7. What lessons did you learn from the experience?
I made it so far. I am cancer free with the help of God, my entire team of doctors, my family, close friends and a changing of attitude which views this as a lost year instead of the end. I survived cancer. I realized I can not control my next breath or heart beat but I have tremendous faith in God and it is only by His hands that I am living today. I am enjoying watching my house being built and love having my husband home. I know that my daughter is thriving at college and is having fun on her own. I am living to see my life unfold, as I imagined it.
8. If you could send one message to all the Good Enough Mothers out there – what would it be?
Cancer is not racist. It does not look for a good time to attack and most important, it does not have to become your death sentence. With God and the support of others, you can overcome and live out your life. Get yourself checked and become your own health advocate. Remember, like my husband always says, How do you eat an elephant? One bite at a time…
I’m Sharolyn; a 52 year old mom, wife, sister and friend. I grew up in Sacramento attending high school and college there.
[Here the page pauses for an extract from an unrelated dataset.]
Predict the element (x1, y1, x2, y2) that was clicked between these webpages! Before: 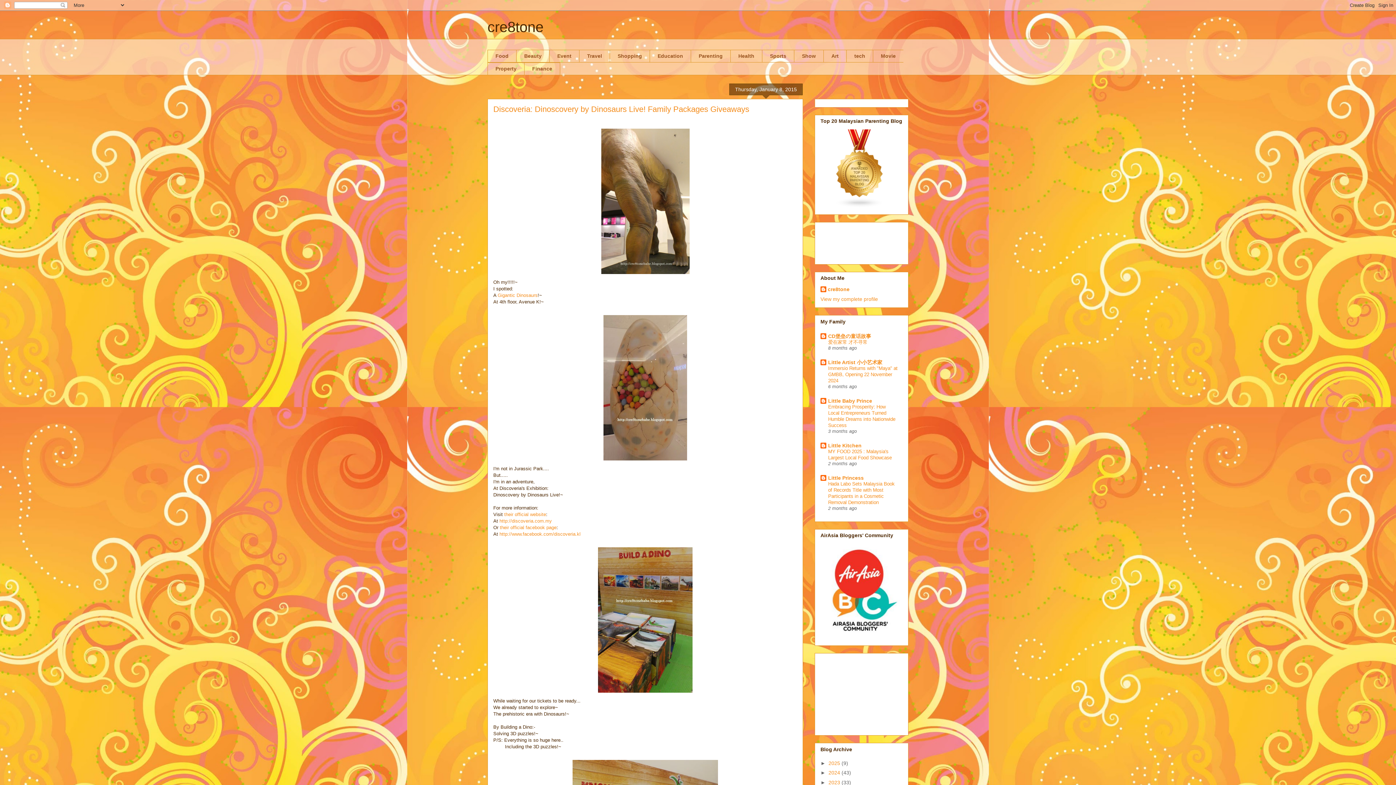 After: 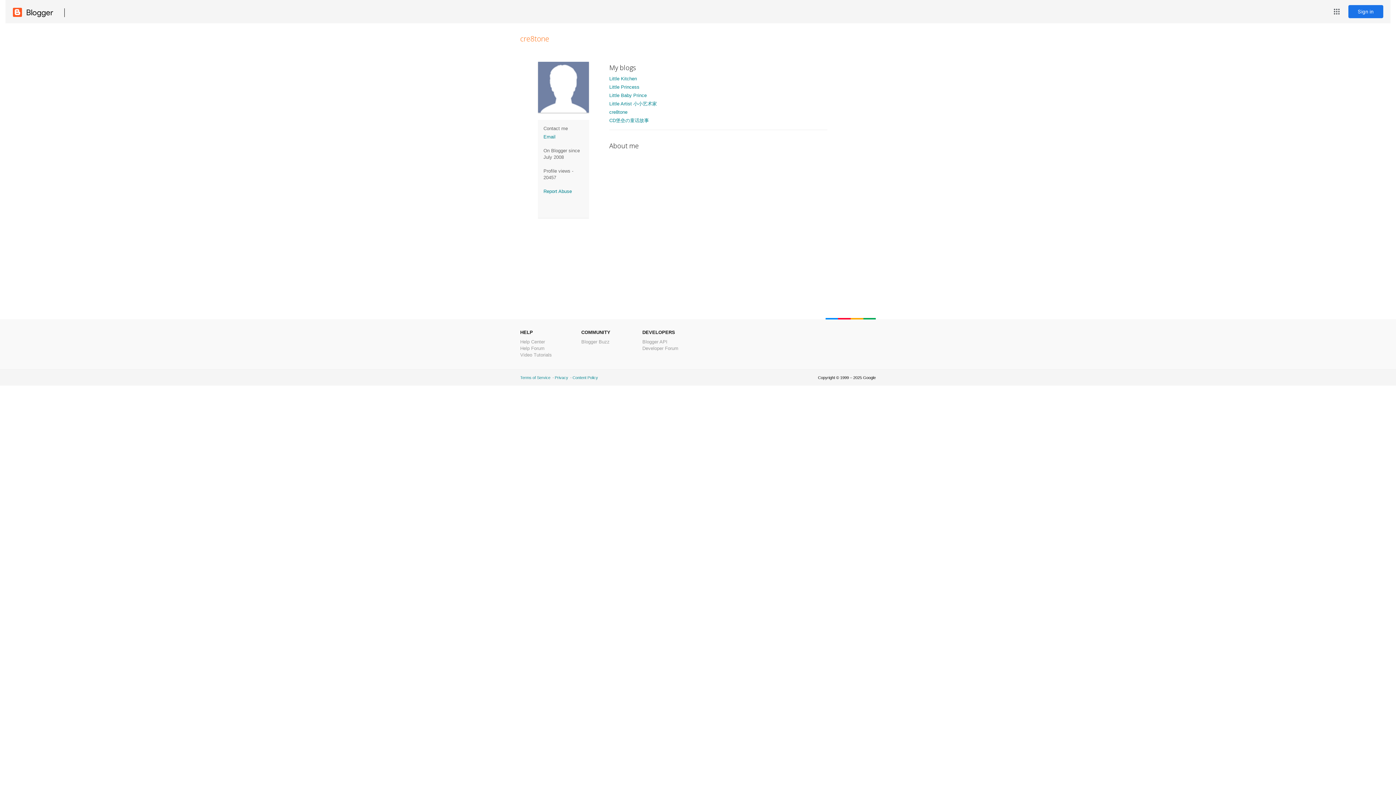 Action: bbox: (820, 296, 878, 302) label: View my complete profile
My husband and I were married 29 years ago and we worked hard and played harder for 11 years before our daughter was born. Prior to her birth, I worked as a Buyer for I Magnin and Macy’s and then “retired” to raise her. I was a stay-at-home mom and enjoyed living off my husband! During my pregnancy, I was diagnosed with Myotonic Dystrophy, a form of Muscular Dystrophy which has made life a bit more challenging.